Dataset rows
** Begin **
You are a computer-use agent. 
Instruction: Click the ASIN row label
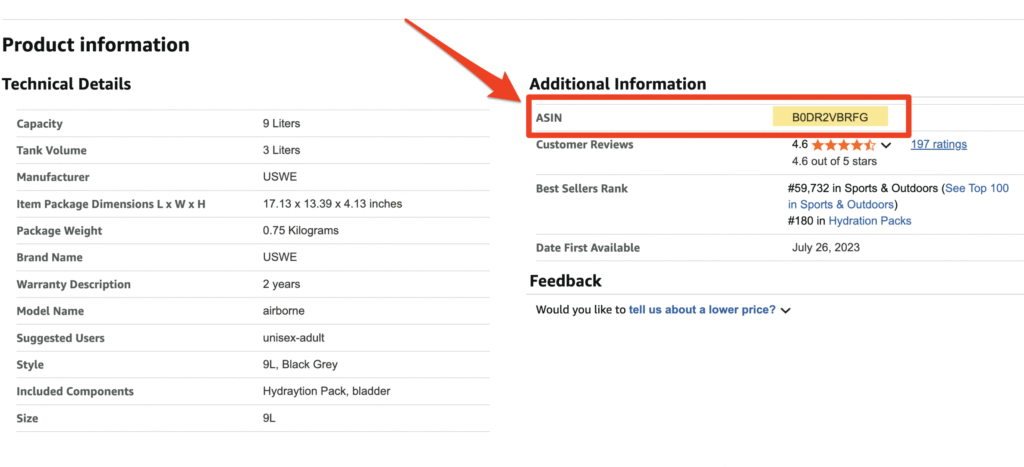549,118
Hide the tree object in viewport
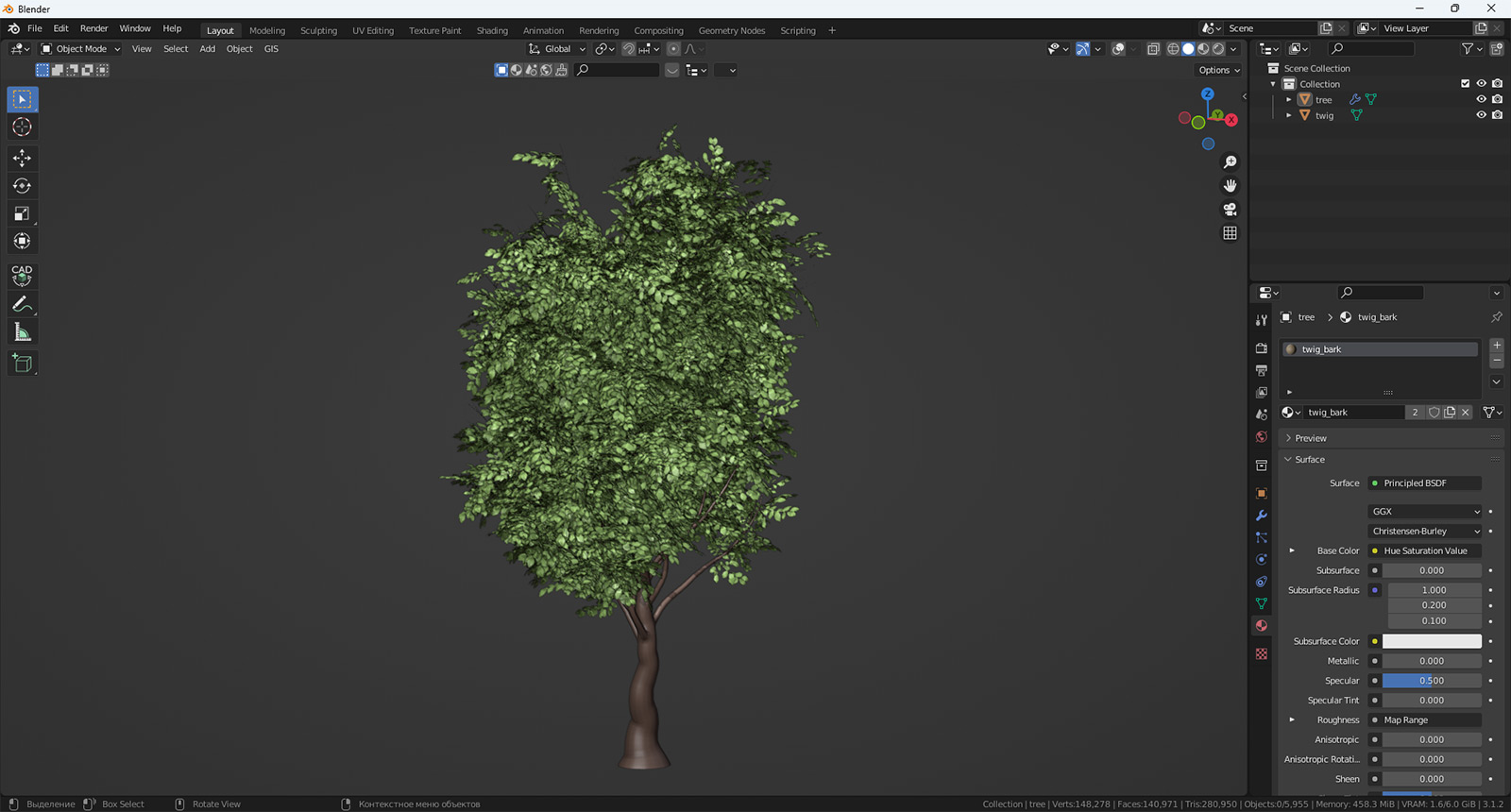 [1481, 99]
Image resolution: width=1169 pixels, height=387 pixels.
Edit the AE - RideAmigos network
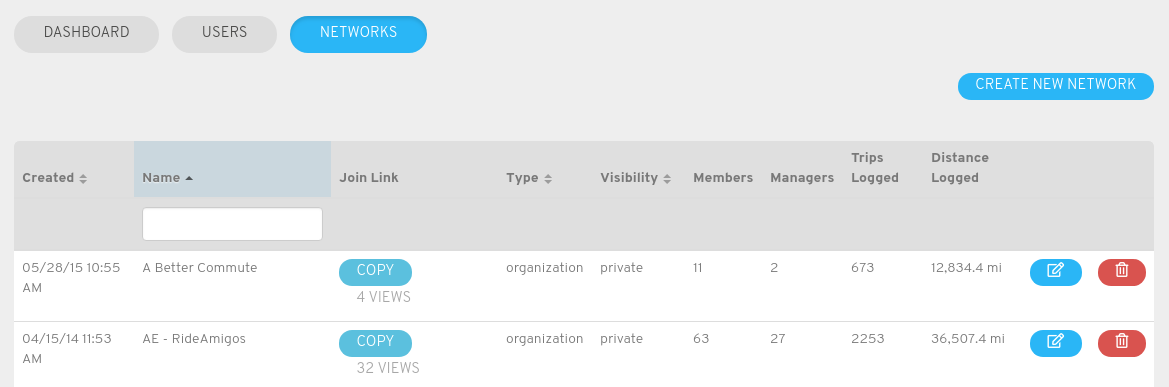[x=1055, y=343]
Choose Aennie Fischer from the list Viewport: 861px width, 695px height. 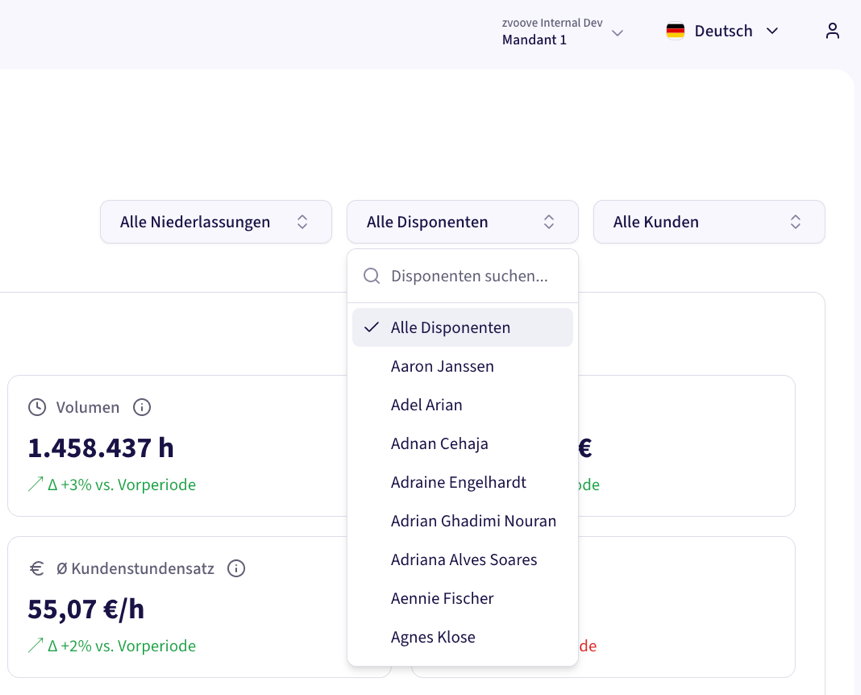point(442,598)
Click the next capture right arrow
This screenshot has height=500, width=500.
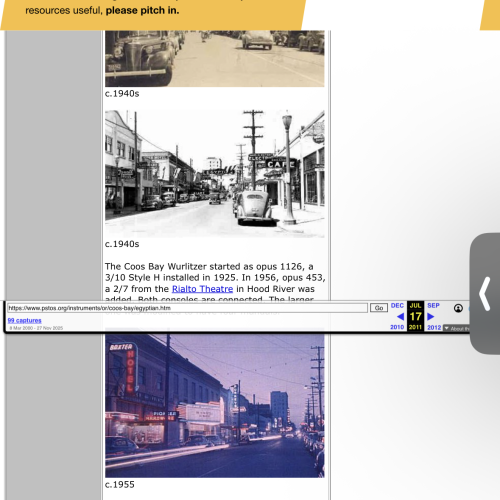click(x=431, y=316)
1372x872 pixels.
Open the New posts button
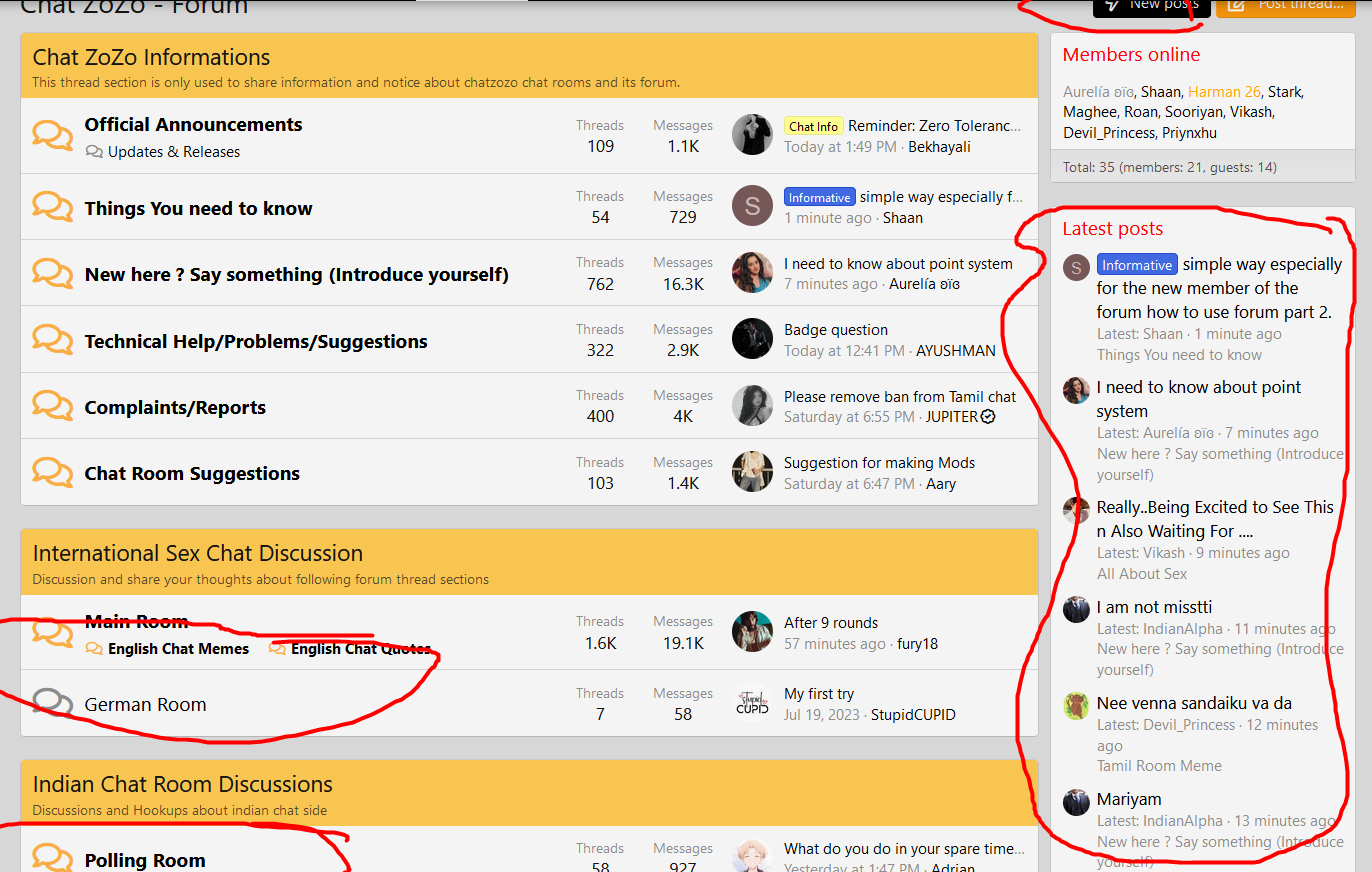click(x=1151, y=6)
** End **
- **TASK PROMPT**
Put the lines of the records from the line containing "Click the next capture right arrow" through the end of the records, inclusive, into a Markdown table with the columns Row and Line, numbering each line and skipping blank lines. Leave the pictures out of the table.

- **COMPLETED TASK**
| Row | Line |
|---|---|
| 1 | Click the next capture right arrow |
| 2 | This screenshot has height=500, width=500. |
| 3 | click(x=431, y=316) |
| 4 | 1372x872 pixels. |
| 5 | Open the New posts button |
| 6 | click(x=1151, y=6) |